Cyber ranges allow the testing and integration of many kinds of technologies. ‘Digital twins’ is a specific approach that is useful for testing and validating the behavior of a network or cyber system in a safe and controlled environment. Some particularly meaningful use cases for digital twin arrangements include testing operational technologies in industry 4.0 solutions, space environments, military applications, or smart cities.
It is easy to overspend on many technologies, and cybersecurity is no exception. “Throwing money at the problem” is rarely the best solution. Cyber range technology, and the digital twins approach in particular, allows organizations to test their cybersecurity arrangements in a small scale yet robustly, to identify potential vulnerabilities and shortcomings without necessarily duplicating a full-scale IT system merely for testing purposes.
What is a digital twin, and how has the concept evolved?
A digital twin, traditionally defined, is a virtual representation of a physical object or system that is created by using data and simulation models to replicate the real-world characteristics and behavior of the object. Digital twins are used to monitor, analyze, and optimize the performance of the physical counterpart in real-time.
For instance, IBM exemplifies the use case of a digital twin as :”The object being studied — for example, a wind turbine — is outfitted with various sensors related to vital areas of functionality. These sensors produce data about different aspects of the physical object’s performance, such as energy output, temperature, weather conditions and more. This data is then relayed to a processing system and applied to the digital copy.”
Even in an all-digital context, the concept of ‘twin’ is still useful. A cyber range can be used as a ‘digital twin’ to simulate and test the behavior of a network or cyber system in a controlled environment. Using a cyber range as a digital twin enables organizations to test and validate the behavior of their network or cyber system in a safe and controlled environment, without the risk of damaging the real system.
Using digital twins for testing smart city technologies, military networks, space systems, and operational technologies in Industry 4.0 applications
Using a digital twin setup allows the testing of a cyber system in a number of ways: Running defensive operations, simulating offensive attacks, testing different AI-related scenarios, and many more. Taking a granular approach to testing their systems helps the organization make the most of their investment in whatever technology they are looking to deploy – and defend against breaches and attacks.
For instance, to obtain a sufficient amount of testing data and experience, one does not necessarily need to build a full digital twin such as a 20,000-workstation network; merely 20 sample workstations might do just as well. (In other cases though, especially space applications, it is usually a good idea to build a full digital twin for testing purposes.)
Process-wise, a digital twin of a network or cyber system can be established and tested through the use of a cyber range as follows:
- Model the network: The first step is to create a model of the network or cyber system that is being tested. This model should include all the components and their interconnections, as well as the rules and protocols that govern the behavior of the system.
- Configure the cyber range: The cyber range should be configured to replicate the physical and logical environment of the network or cyber system being modeled.
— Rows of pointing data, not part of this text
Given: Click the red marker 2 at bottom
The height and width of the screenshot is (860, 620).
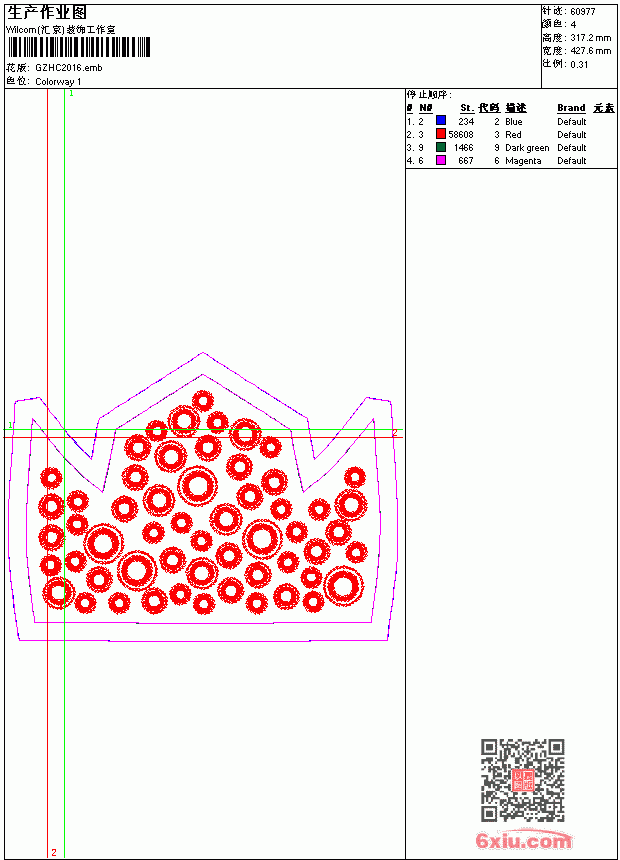Looking at the screenshot, I should point(54,852).
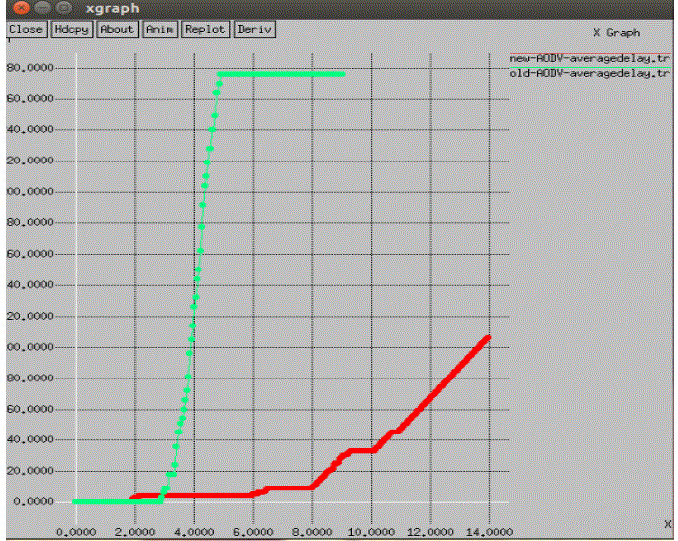
Task: Click the 4.0000 x-axis tick label
Action: (x=193, y=531)
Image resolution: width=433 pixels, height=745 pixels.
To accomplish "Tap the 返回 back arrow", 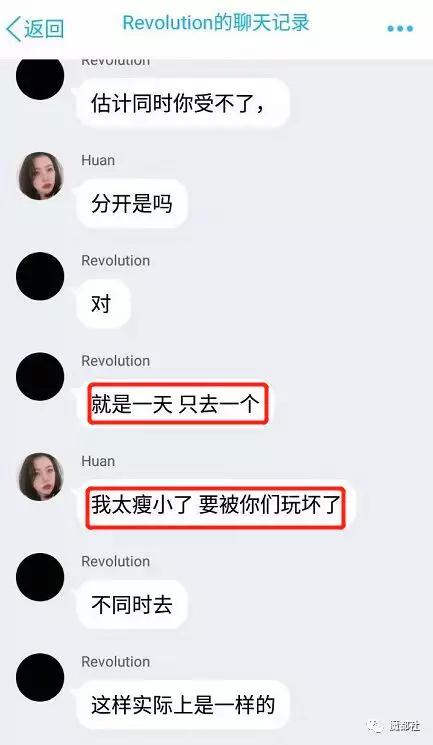I will tap(34, 29).
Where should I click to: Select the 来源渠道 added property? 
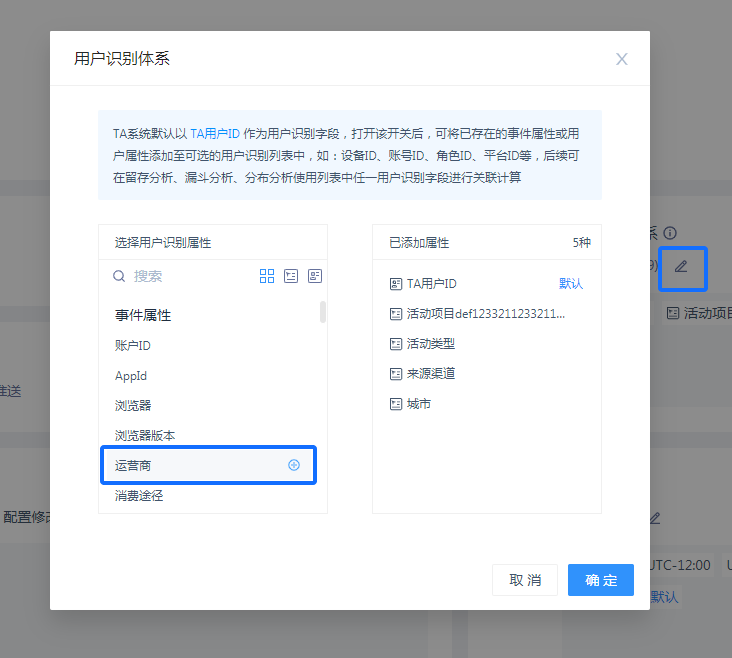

This includes installing the necessary software, hardware, and networking components, and configuring the environment to match the model.
- Introduce scenarios: Once the cyber range has been configured, scenarios can be introduced to simulate real-world conditions and events. These scenarios could include cyber attacks, data breaches, and other security incidents, as well as routine activities such as software updates and network maintenance.
- Monitor and analyze: The behavior of the network or cyber system can be monitored and analyzed in real-time as the scenarios are played out in the cyber range. This data can be used to identify security vulnerabilities, improve incident response procedures, and optimize the performance of the network or cyber system.
- Validate and refine the model: The results of the simulation can be used to validate and refine the model of the network or cyber system. This can involve updating the model to reflect new insights, modifying scenarios to better reflect real-world conditions, or making changes to the environment to optimize performance.
CybExer has experience from integrating all the best known commercial cybersecurity vendors’ products into our cyber ranges, allowing the stakeholder teams to maximize their usefulness. We have also integrated some of the most complex operational technology systems for preproduction testing.